In 1961 Oakland traded Parilli to the Boston Patriots, whose QB in 1960 had been Butch Songin. Songin, a hockey and football star at Boston College, had last played football in 1954, for Hamilton in the CFL. That's the kind of league it was. They split time in '61, but in '62 Parilli took over and had what may have been the most efficient season of his career. Completing 55.3% of his passes, 18 touchdowns and only 8 picks, and a passer rating of 91.5, which is probably the equivalent of something at least ten points higher today. The next year Babe regressed to 13 scores and 24 picks, but the Patriots went all the way to the AFL championship game, where the Chargers destroyed them 51-10, with Keith Lincoln having a game for the ages. The Chargers, whose coach Sid Gillman supposedly spied on the Pats to get their game plan, were quarterbacked by, wait for it, Tobin Rote, whom Gillman had signed because he'd lost Kemp and thought John Hadl wasn't yet ready. Rote had suffered his usual reversion to below the norm in Toronto, and been released after the '62 season.

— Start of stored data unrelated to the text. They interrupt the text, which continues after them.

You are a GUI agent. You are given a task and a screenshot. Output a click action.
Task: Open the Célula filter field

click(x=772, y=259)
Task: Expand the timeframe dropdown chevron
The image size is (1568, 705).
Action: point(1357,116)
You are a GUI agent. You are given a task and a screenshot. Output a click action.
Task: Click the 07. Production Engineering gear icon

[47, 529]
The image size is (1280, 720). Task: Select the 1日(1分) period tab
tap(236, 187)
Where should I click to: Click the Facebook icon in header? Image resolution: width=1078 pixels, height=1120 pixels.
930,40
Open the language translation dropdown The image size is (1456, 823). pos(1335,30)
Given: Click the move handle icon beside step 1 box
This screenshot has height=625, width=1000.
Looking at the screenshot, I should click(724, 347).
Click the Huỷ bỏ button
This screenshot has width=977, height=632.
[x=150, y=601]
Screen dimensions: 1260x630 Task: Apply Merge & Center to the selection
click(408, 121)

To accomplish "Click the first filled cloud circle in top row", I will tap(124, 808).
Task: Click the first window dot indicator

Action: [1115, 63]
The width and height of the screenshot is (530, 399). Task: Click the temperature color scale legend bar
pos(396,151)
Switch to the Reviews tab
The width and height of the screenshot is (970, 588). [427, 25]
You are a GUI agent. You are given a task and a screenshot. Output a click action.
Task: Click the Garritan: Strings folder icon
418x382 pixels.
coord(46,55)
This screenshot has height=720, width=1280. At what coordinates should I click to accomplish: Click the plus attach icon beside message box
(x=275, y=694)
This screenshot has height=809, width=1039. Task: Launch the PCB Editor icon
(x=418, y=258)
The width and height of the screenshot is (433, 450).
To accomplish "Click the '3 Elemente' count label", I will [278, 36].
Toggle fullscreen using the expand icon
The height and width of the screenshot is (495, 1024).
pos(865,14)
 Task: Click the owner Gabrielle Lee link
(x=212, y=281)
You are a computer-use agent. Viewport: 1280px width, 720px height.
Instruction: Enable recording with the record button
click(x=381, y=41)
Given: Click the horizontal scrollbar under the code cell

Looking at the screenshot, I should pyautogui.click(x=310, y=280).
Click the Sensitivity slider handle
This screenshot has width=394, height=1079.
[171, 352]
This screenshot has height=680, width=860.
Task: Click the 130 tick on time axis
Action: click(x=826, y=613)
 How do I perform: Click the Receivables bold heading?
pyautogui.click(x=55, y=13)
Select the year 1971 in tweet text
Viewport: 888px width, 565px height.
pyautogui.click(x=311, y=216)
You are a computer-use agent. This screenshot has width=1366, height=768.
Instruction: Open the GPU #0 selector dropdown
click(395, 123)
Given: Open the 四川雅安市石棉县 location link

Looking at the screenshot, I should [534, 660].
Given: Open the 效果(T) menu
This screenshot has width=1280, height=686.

Parilli had that big year in '65, then two more typical Parilli years. In 1968 the Pats traded him to the Jets for Mike Taliaferro, who had lost his job to Joe Namath. Namath was from Beaver Falls, Pa, about five miles away from Rochester, and the first quarterback he idolized growing up was Babe Parilli. Parilli was a perfect backup for the Jets; under Weeb Ewbank he was consistent when he had to play. He did the holding so Namath didn't have to risk injury, and the New York press made as much of his ball handling as Jim Turner's holder as the football writers had made of his ball-handling at Kentucky. When the Jets won Super Bowl III, Parilli got his championship ring at last, and as an AFL original, and as a typical gypsy QB of the NFL's Fifties, he deserved it.

After the 1969 season, Babe retired. He was a quarterbacks coach for the hometown Steelers, mentoring Terry Bradshaw (whose first few seasons' stats could be mistake for a Parilli years). He then  coached in the World Football League, and later for many teams in the Arena League, which was the kind of game made for the Babe Parillis and Tobin Rotes of the 50s NFL. He retired to Colorado, where he died July 15th. RIP.